5 Stars 4 Stars 3 Stars 2 Stars 1 Star 4.1 from 3 reviews
  • Author: Sue
  • Prep Time: 30 minutes
  • Cook Time: 12 minutes
  • Total Time: 1 hour 20 minutes
  • Yield: 24 deviled egg halves (serves 24)
  • Category: Appetizer
  • Method: Stovetop
  • Cuisine: American
  • Diet: Gluten Free

Description

These colorful deviled eggs are a fun and festive twist on a classic appetizer. The egg whites are soaked in pastel food coloring for a vibrant look, while the creamy yolk filling is seasoned with mayo, mustard, vinegar, and a touch of salt and pepper.
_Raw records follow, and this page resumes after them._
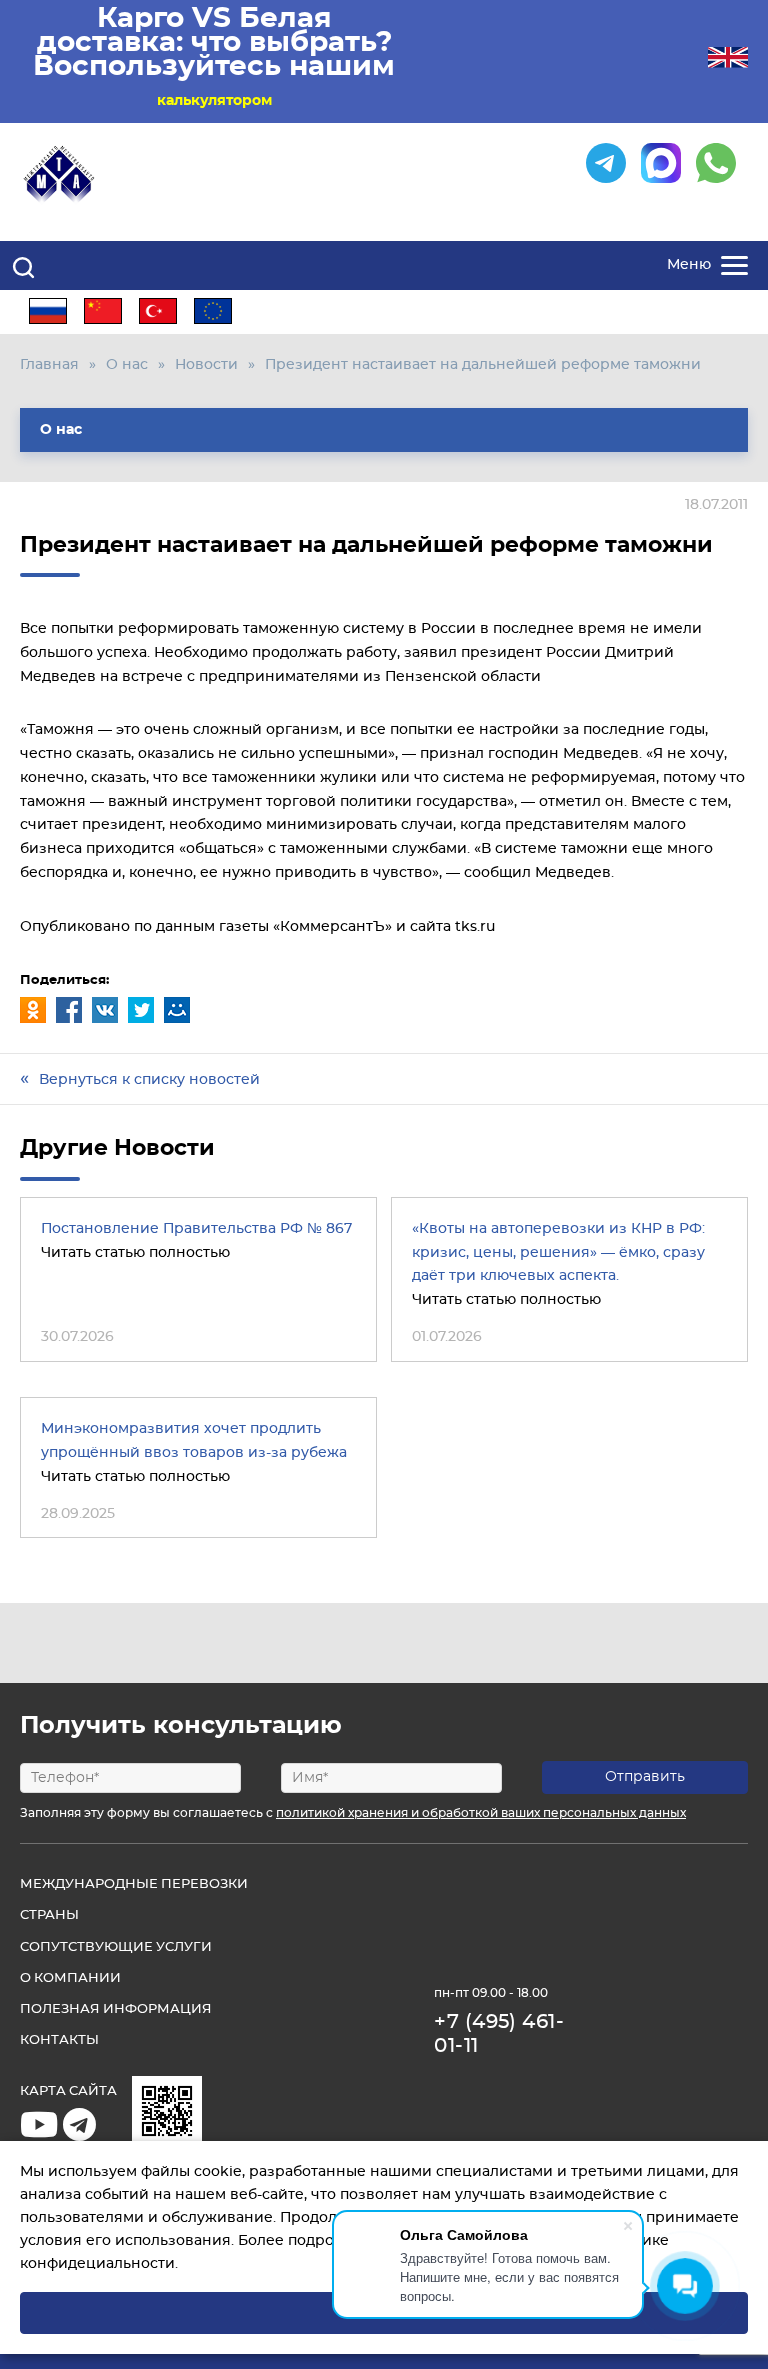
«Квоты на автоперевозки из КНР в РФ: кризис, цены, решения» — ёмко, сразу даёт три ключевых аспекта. (558, 1253)
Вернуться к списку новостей (149, 1080)
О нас (127, 365)
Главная (49, 365)
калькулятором (214, 101)
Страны (49, 1915)
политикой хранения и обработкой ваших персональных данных (481, 1813)
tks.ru (475, 927)
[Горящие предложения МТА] (82, 2133)
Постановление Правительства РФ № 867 (196, 1229)
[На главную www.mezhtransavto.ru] (60, 174)
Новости (206, 365)
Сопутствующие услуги (116, 1947)
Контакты (59, 2040)
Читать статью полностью (135, 1253)
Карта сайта (68, 2091)
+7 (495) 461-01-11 (499, 2034)
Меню (689, 265)
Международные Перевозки (134, 1884)
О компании (70, 1978)
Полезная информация (116, 2009)
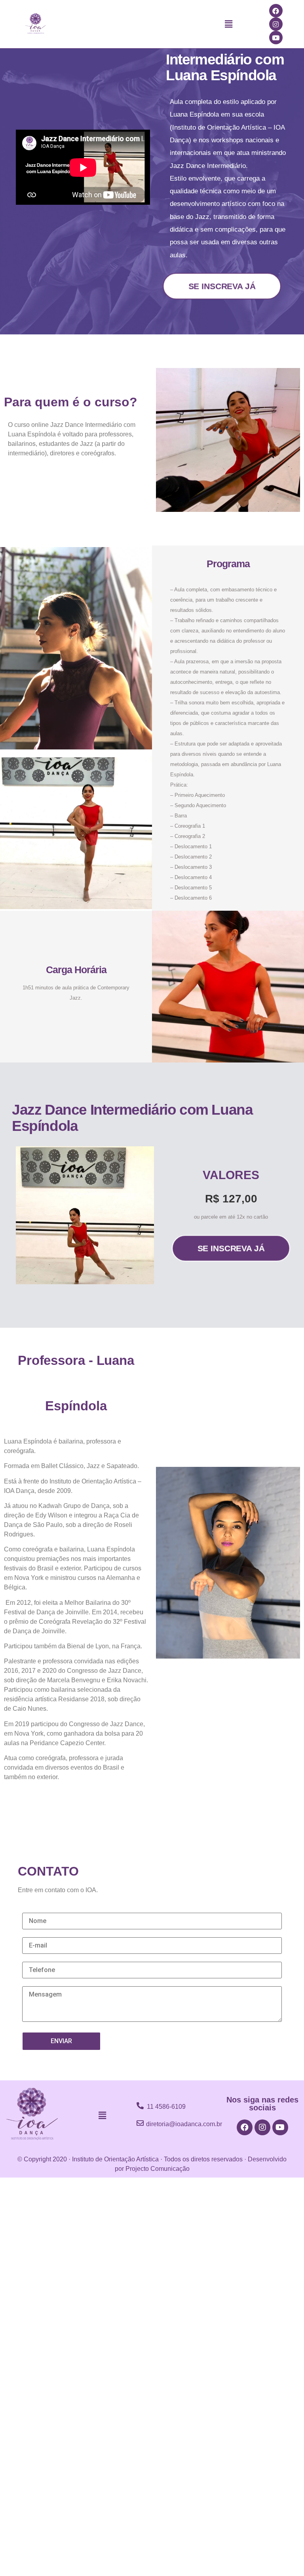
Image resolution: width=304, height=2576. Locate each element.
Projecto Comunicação (157, 2168)
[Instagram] (276, 24)
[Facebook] (276, 10)
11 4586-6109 (166, 2106)
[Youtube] (276, 37)
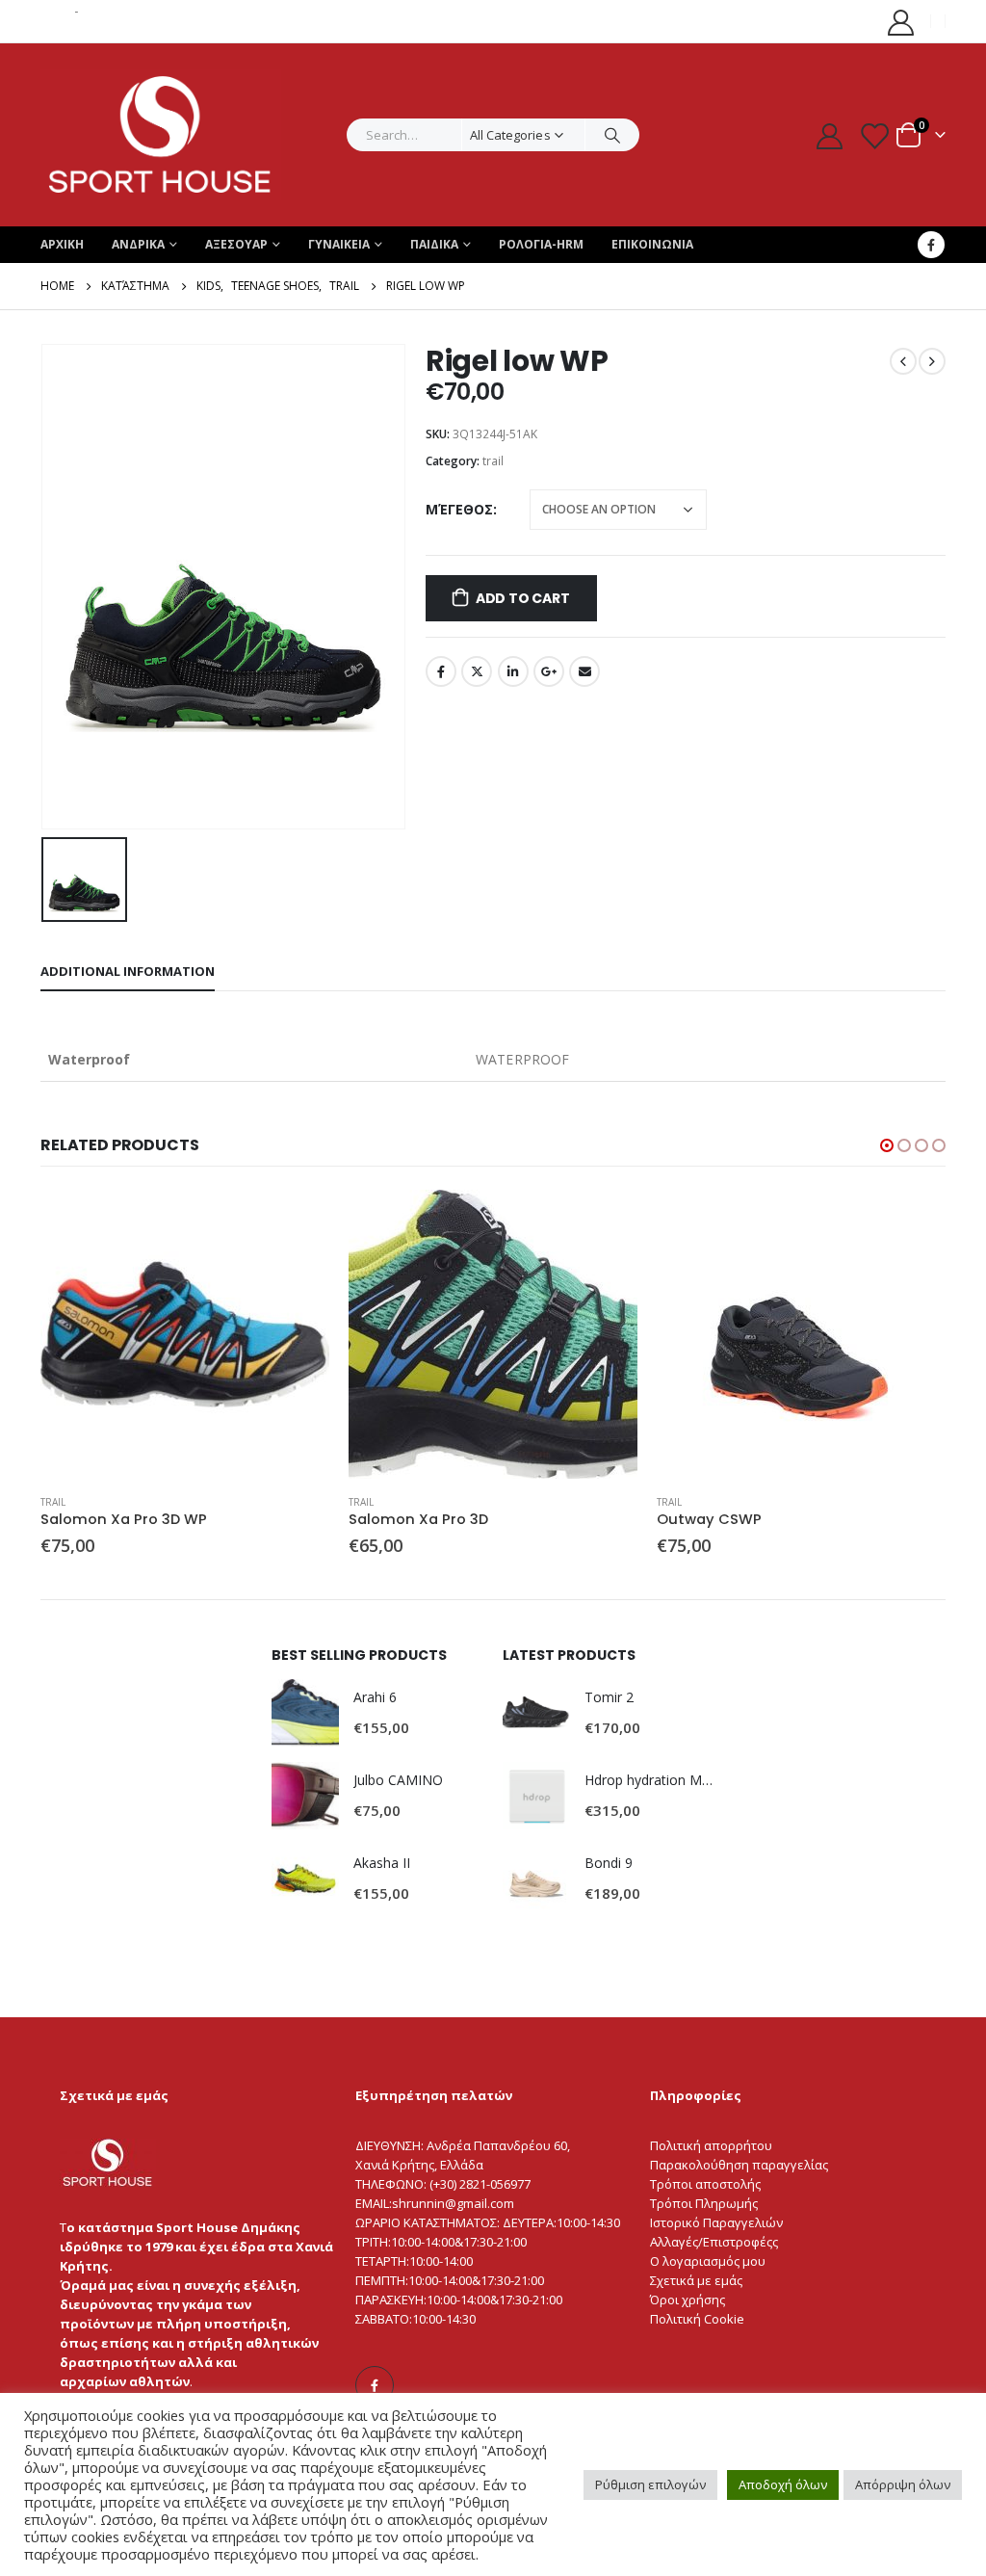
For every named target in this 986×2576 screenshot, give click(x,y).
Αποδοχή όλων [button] (783, 2484)
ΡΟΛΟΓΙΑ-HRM (541, 244)
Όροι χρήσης (687, 2299)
Perfect for parties or special occasions, these deviled eggs not only taste delicious but also add a pop of color to your spread.


Ingredients

Eggs

  • 12 Hard-Boiled Eggs

Coloring Solution

  • 4 teaspoons White Vinegar (divided)
  • Pastel Food Coloring (pink, purple, blue, yellow - 4 drops each color)
  • About 4 cups Water (approximately 1 cup per bowl for dyeing)

Filling

  • 1/3 cup Mayonnaise
  • 1 teaspoon White Vinegar
  • 2 teaspoons Yellow Mustard
  • Salt & Pepper to taste

Garnish (optional)

  • Paprika (for garnish)


Instructions

  1. Boil the eggs: Place the eggs in a single layer in a large saucepan and cover with at least 2 inches of water. Bring to a rolling boil, then turn off the heat, cover the pot, and let the eggs sit for 12 minutes (add extra time for high altitude).
  2. Cool the eggs: Remove each egg with a slotted spoon and place into a bowl of ice cold water to cool completely.
  3. Peel and halve the eggs: Peel the cooled hard-boiled eggs and slice each one lengthwise. Remove the yolks and set aside in a large bowl. Rinse the egg whites to remove any residual yolk and pat dry with paper towels.
  4. Prepare the color dye baths: In 4 separate bowls, combine about 1 cup of water with 1 teaspoon white vinegar each. Add 4 drops of a different food coloring to each bowl (pink, purple, blue, and yellow) and stir to mix.
  5. Dye the egg whites: Soak the egg white halves in the colored water until they reach your desired pastel shade. Remove them and allow to dry completely on paper towels.
  6. Make the filling: Mash the egg yolks with mayonnaise, 1 teaspoon vinegar, mustard, salt, and pepper until smooth. Adjust seasoning to taste.
  7. Assemble deviled eggs: Transfer the yolk mixture to a piping bag fitted with a star tip and pipe the filling into each colored egg white half.
  8. Garnish and chill: Sprinkle paprika on top if desired. Cover the eggs and refrigerate for 30 minutes before serving to allow flavors to meld and filling to set.

Notes

  • You can adjust the intensity of the egg white colors by soaking them longer or shorter in the dye baths.
  • The classic filling can be modified with additions like pickle relish or hot sauce if desired.
  • Use fresh eggs for easier peeling after boiling.
  • Make ahead tip: Prepare the eggs and filling a few hours in advance and refrigerate separately before assembly.
  • The garnish with paprika is optional and adds a subtle smoky touch and extra color contrast.